* **Exercise directions**:
Put the lines of the entries from the line with "This screenshot has height=469, width=834." through the line with "coordinates (489, 145).", both included, into a JSON list of strings, one string per line, with blank lines left out. Leave the pictures out of the answer.

[Stored entries]
■ ■ ■ ■

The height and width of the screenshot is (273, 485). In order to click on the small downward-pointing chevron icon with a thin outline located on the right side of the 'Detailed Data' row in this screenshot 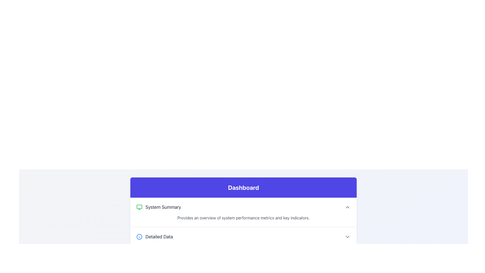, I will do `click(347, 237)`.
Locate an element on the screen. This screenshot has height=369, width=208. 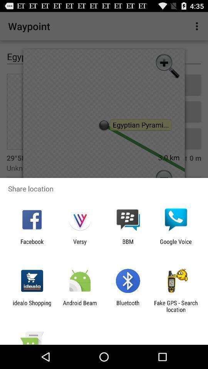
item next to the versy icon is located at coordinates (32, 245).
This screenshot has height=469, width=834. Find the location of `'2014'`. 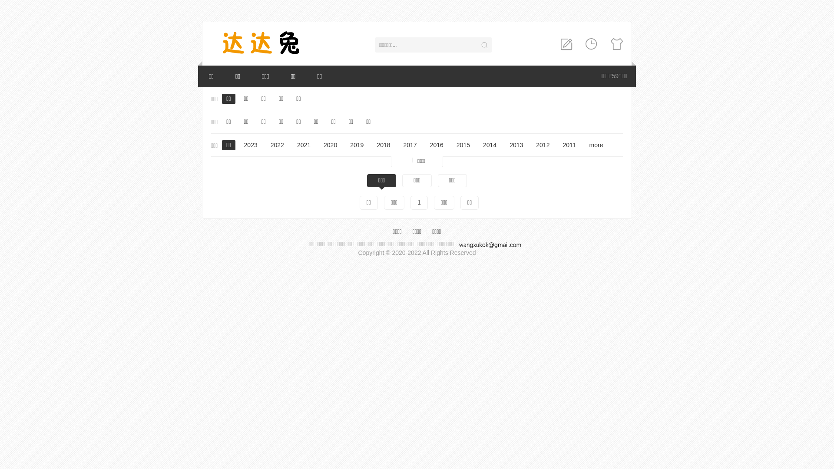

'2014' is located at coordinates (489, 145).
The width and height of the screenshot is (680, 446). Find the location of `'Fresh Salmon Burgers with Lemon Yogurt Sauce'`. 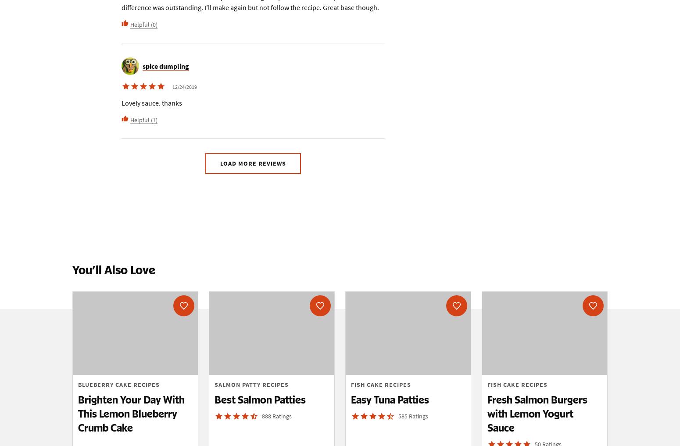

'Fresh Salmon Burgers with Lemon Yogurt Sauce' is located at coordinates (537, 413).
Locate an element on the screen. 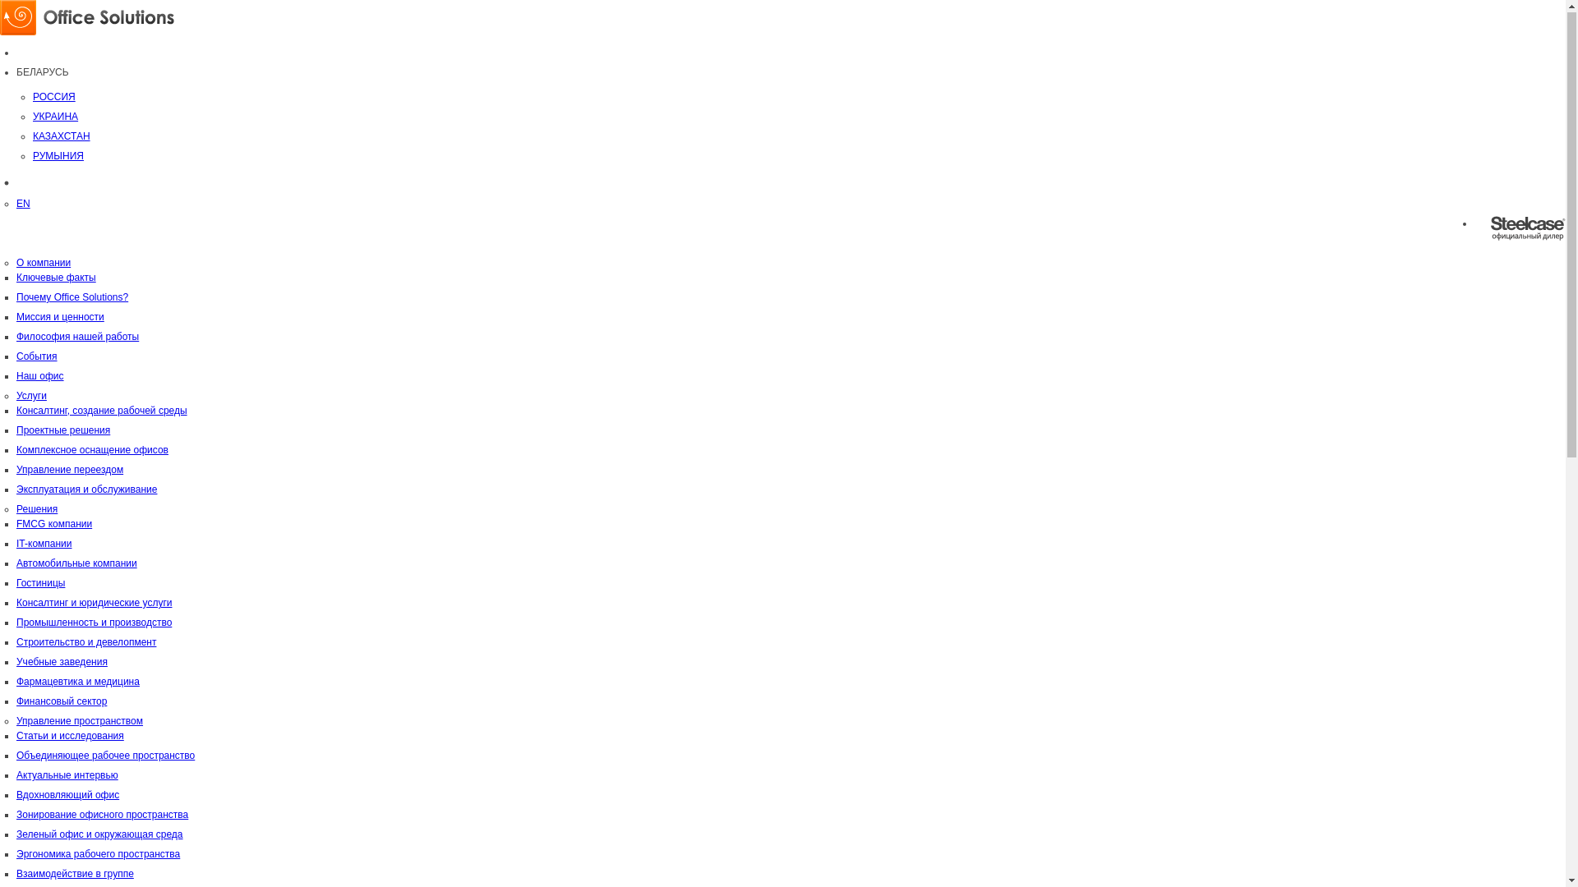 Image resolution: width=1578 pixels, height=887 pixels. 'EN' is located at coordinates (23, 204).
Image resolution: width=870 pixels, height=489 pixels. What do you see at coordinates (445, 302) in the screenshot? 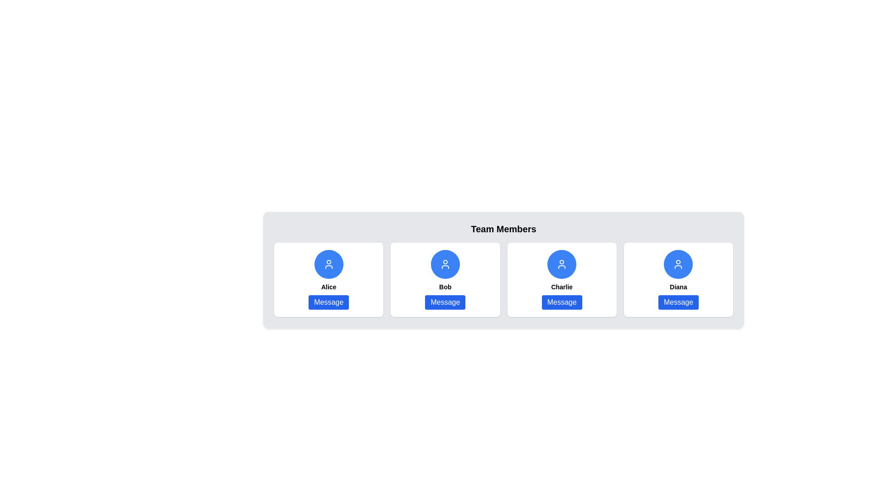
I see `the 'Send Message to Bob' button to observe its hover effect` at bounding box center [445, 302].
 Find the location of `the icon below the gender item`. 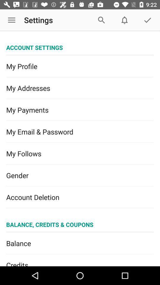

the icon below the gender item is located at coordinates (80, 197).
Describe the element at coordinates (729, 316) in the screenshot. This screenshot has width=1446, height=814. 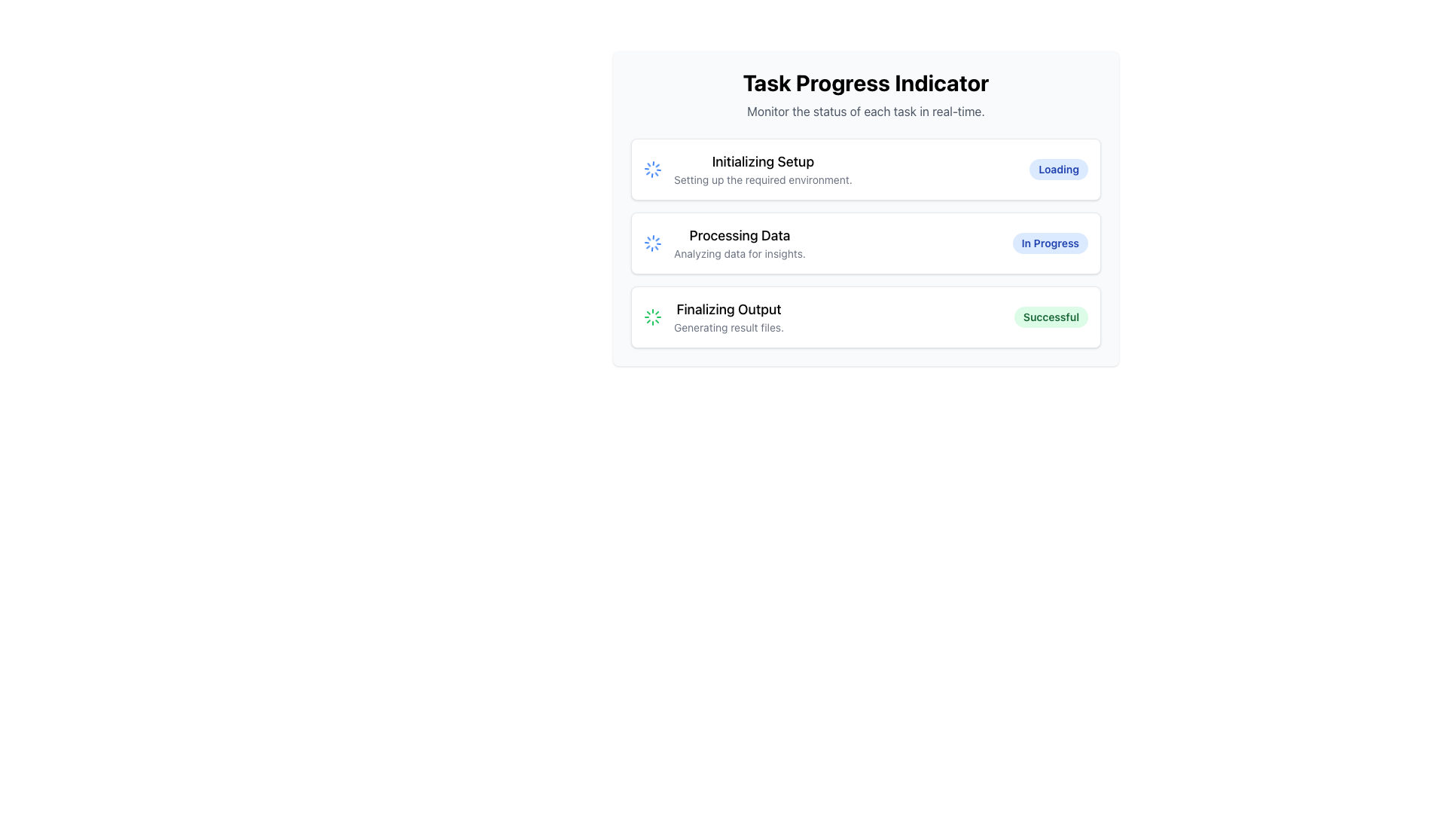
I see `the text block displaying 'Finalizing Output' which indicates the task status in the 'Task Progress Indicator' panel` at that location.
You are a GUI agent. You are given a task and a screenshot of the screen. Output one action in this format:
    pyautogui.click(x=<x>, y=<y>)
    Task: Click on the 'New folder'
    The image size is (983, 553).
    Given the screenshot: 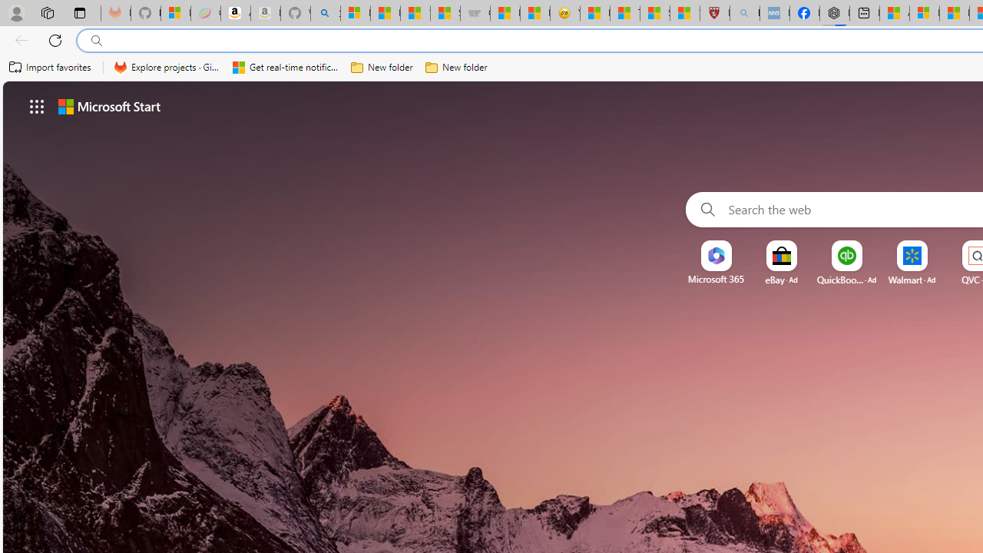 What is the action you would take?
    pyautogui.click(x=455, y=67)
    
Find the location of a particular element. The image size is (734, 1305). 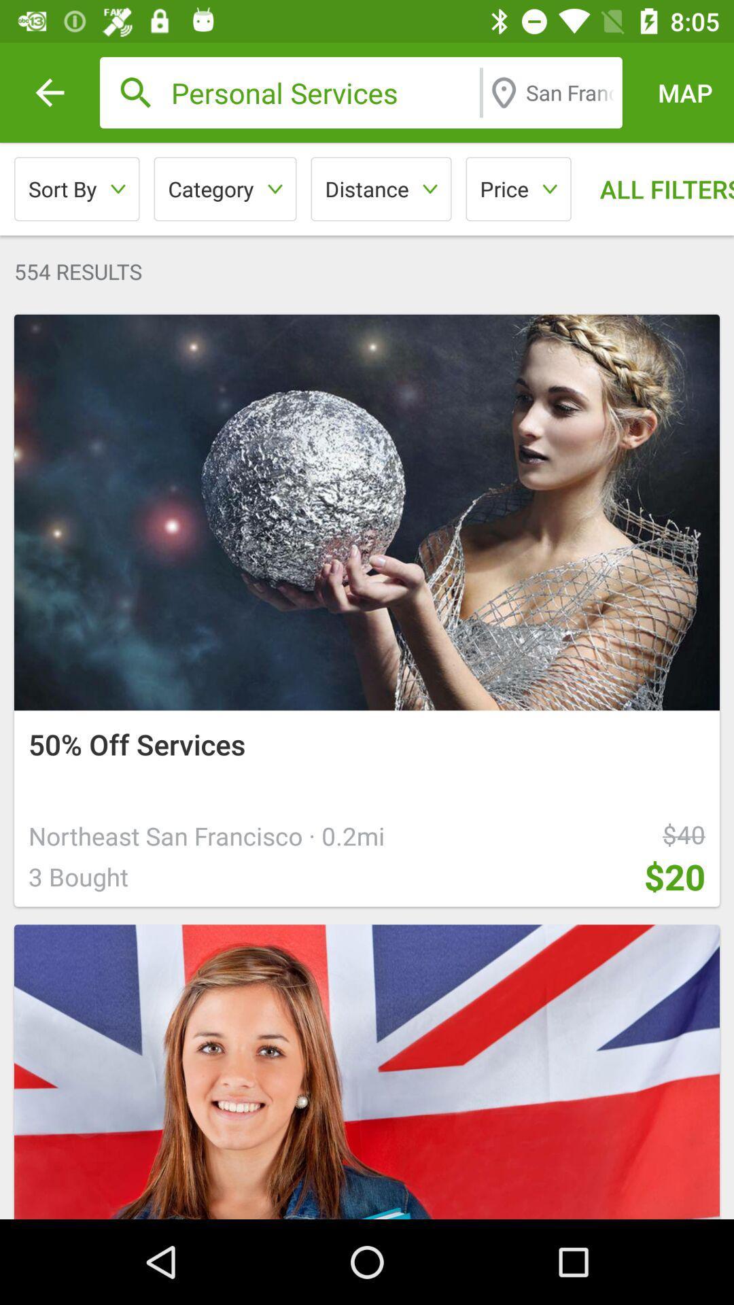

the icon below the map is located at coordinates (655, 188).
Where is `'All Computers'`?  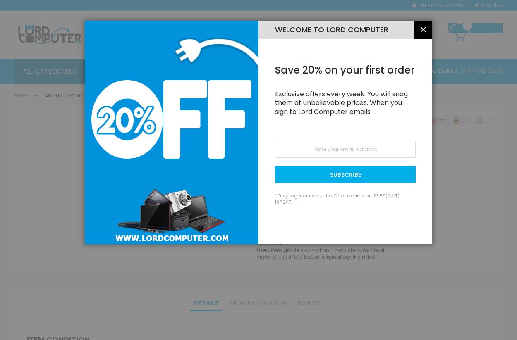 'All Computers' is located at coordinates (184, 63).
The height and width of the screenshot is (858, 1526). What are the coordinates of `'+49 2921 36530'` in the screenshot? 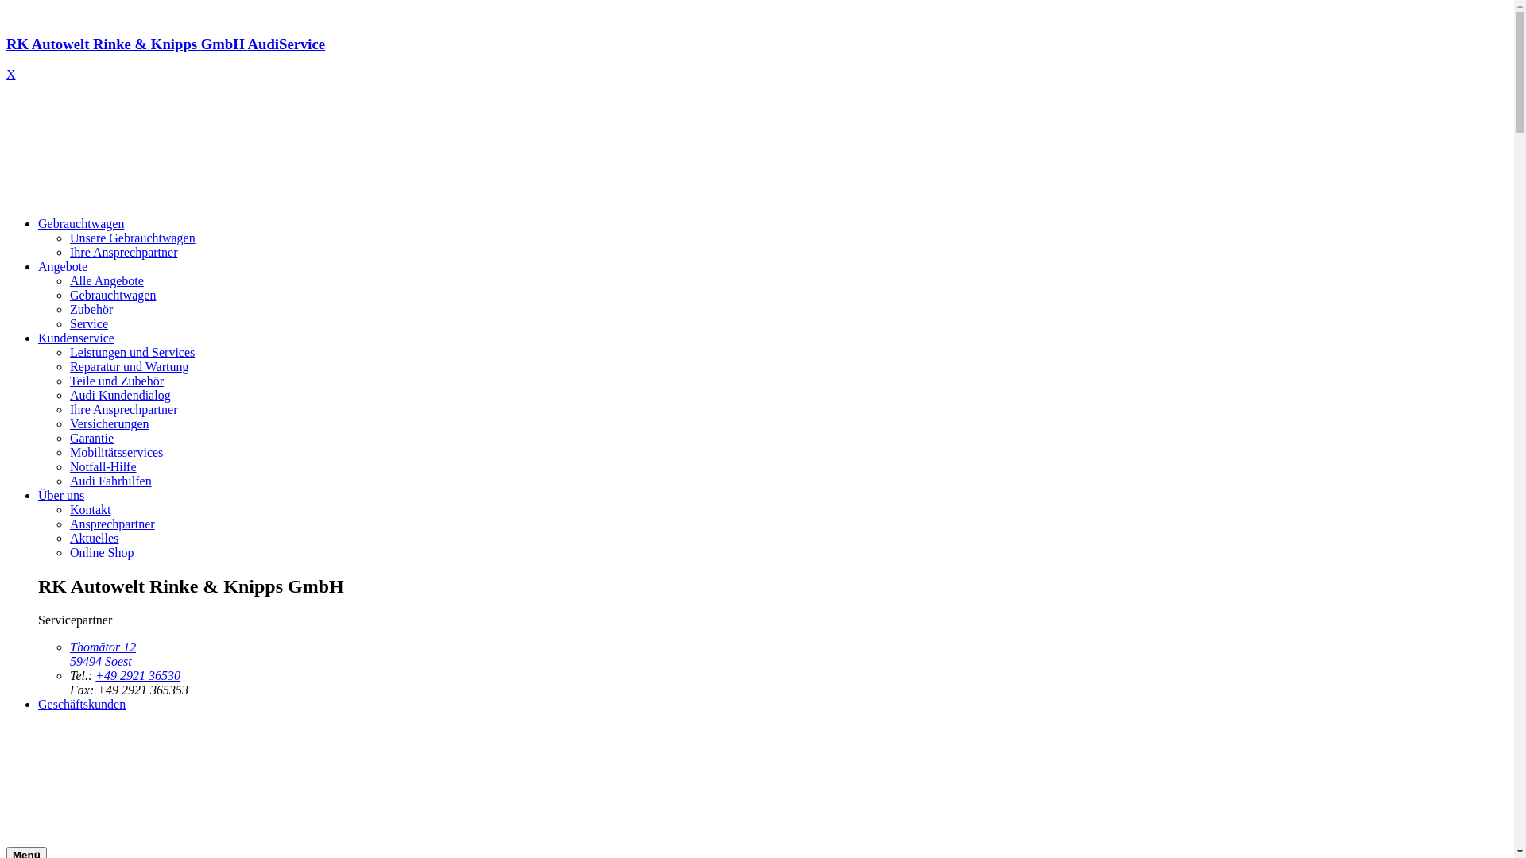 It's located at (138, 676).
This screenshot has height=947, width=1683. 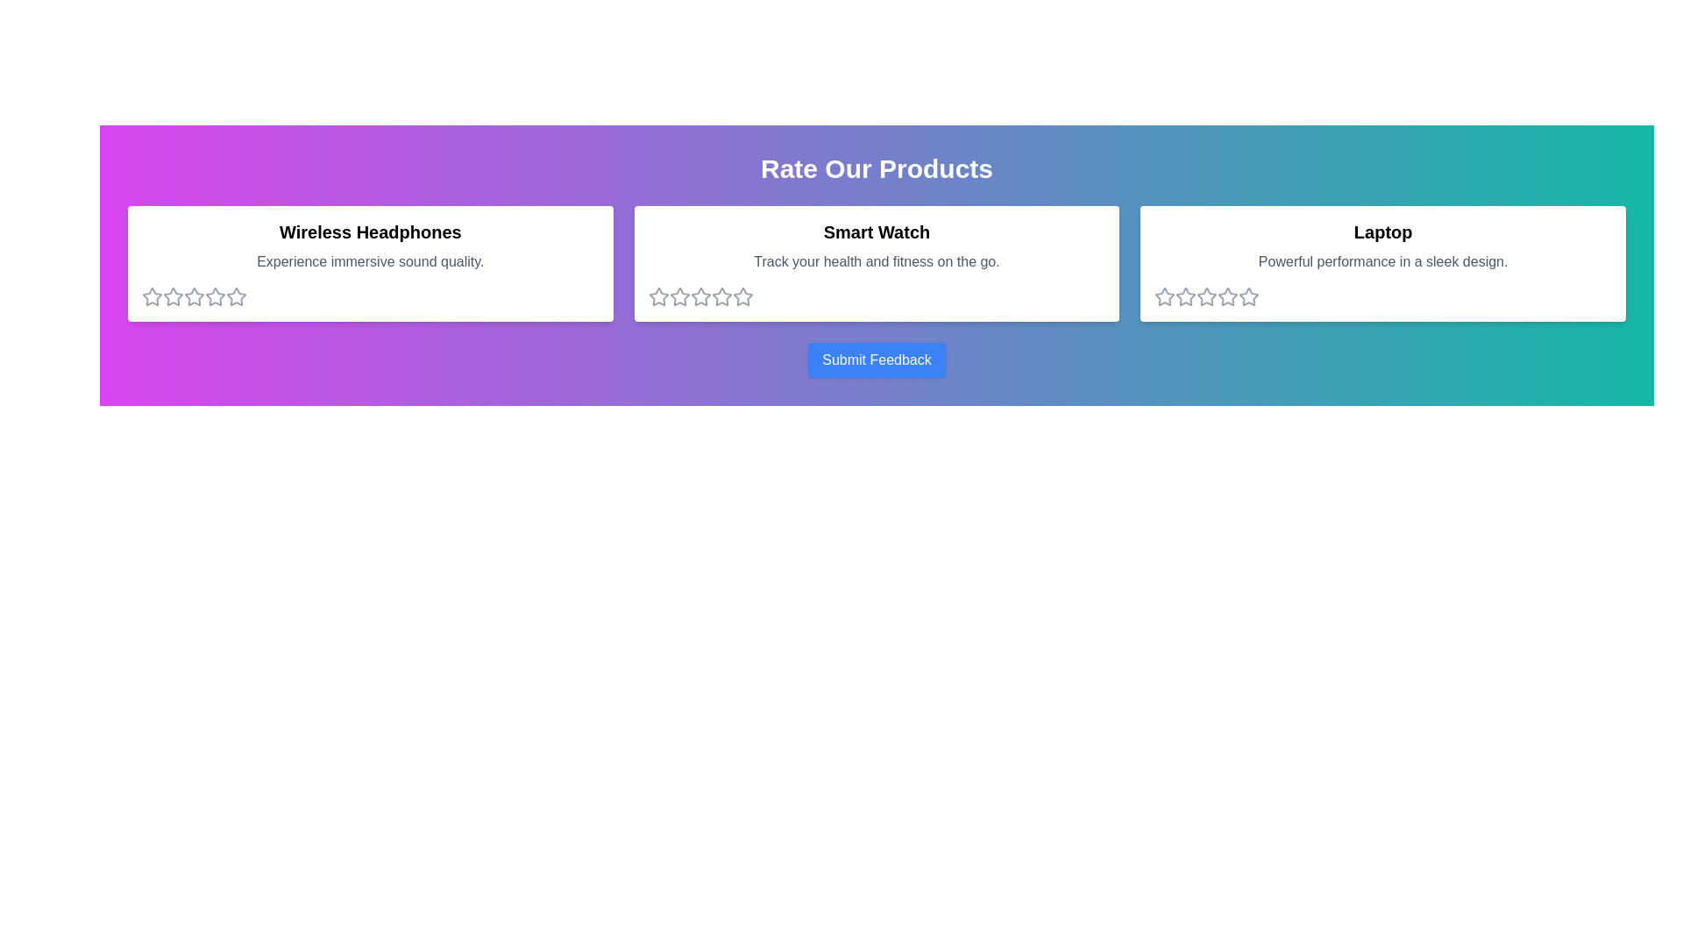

■ ■ ■ ■

* **Expected answer**:
[
  "This screenshot has height=469, width=834. Find the location of `'2014'`. ",
  "'2014' is located at coordinates (489, 145)."
]